===== PROVIDED DATA

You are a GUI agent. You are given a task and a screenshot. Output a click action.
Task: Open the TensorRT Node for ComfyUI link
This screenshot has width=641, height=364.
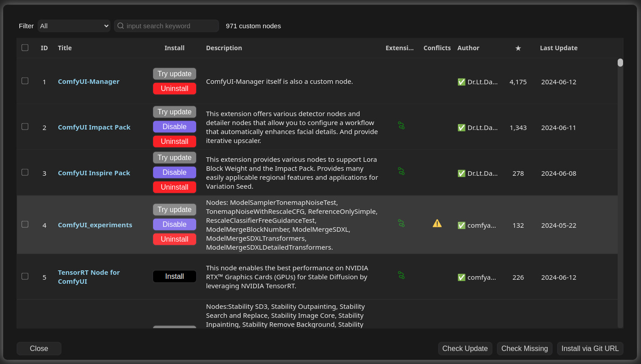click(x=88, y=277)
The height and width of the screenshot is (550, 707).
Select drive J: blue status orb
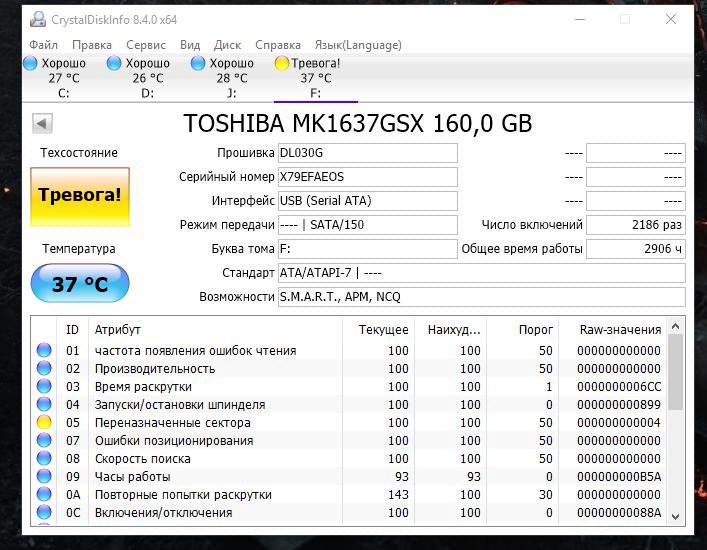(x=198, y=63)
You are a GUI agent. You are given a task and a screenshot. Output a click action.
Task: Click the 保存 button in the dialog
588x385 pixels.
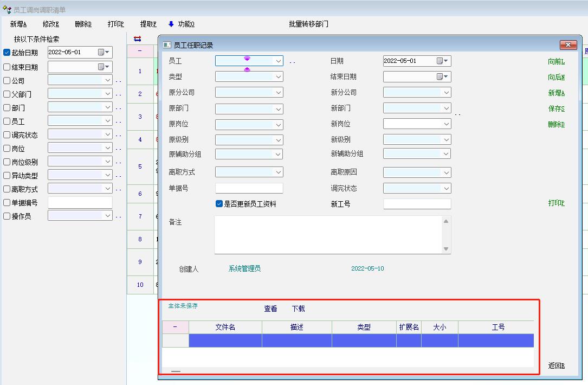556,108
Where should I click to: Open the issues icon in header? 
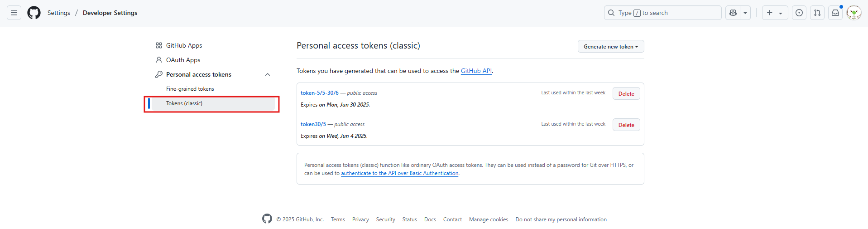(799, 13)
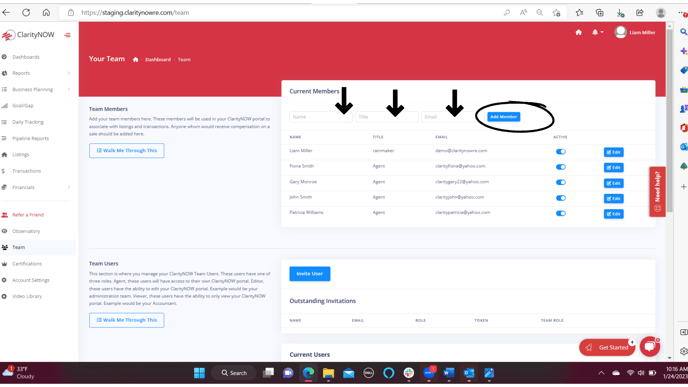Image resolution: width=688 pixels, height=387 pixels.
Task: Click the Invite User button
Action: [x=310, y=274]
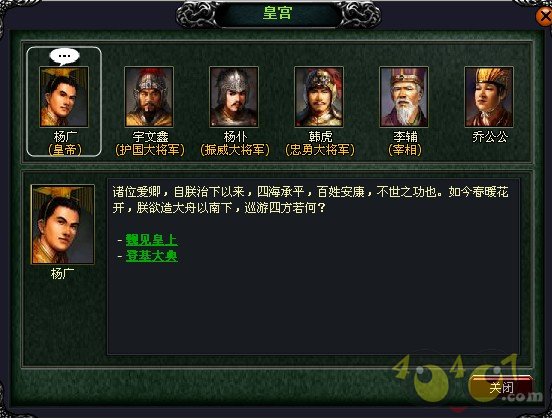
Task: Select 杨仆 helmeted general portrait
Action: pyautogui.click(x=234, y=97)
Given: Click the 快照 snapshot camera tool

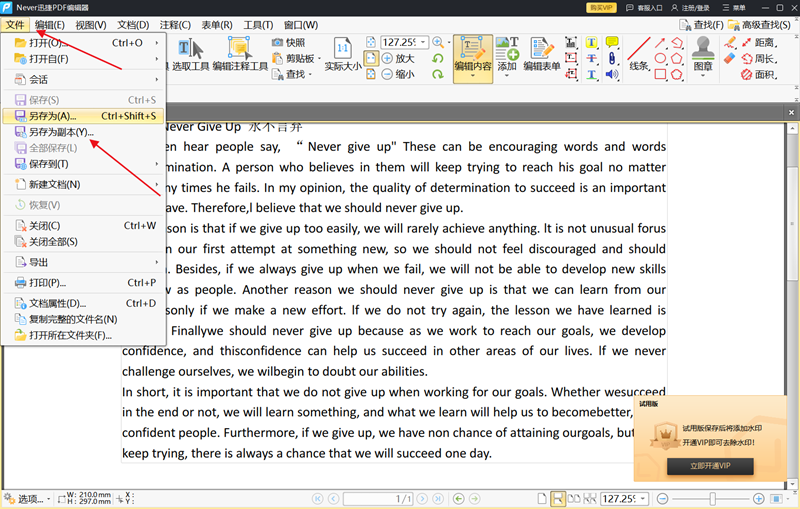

==========

* _TASK REQUIREMENTS_
A verbatim printout of the entries above is expected, free of pictures.

* _TASK SOLUTION_
You are a GUI agent. You are given a task and a screenshot. Output a click action.
Task: Open the TensorRT Node for ComfyUI link
This screenshot has width=641, height=364.
click(x=88, y=277)
The height and width of the screenshot is (550, 707).
Select drive J: blue status orb
(x=198, y=63)
You are a GUI agent. You are given a task and a screenshot. Output a click action.
Task: Click the 保存 button in the dialog
588x385 pixels.
556,108
Where should I click to: Open the issues icon in header? 
(799, 13)
Image resolution: width=688 pixels, height=387 pixels.
Task: Click the Invite User button
Action: [x=310, y=274]
Task: Select 杨仆 helmeted general portrait
Action: pyautogui.click(x=234, y=97)
Given: Click the 快照 snapshot camera tool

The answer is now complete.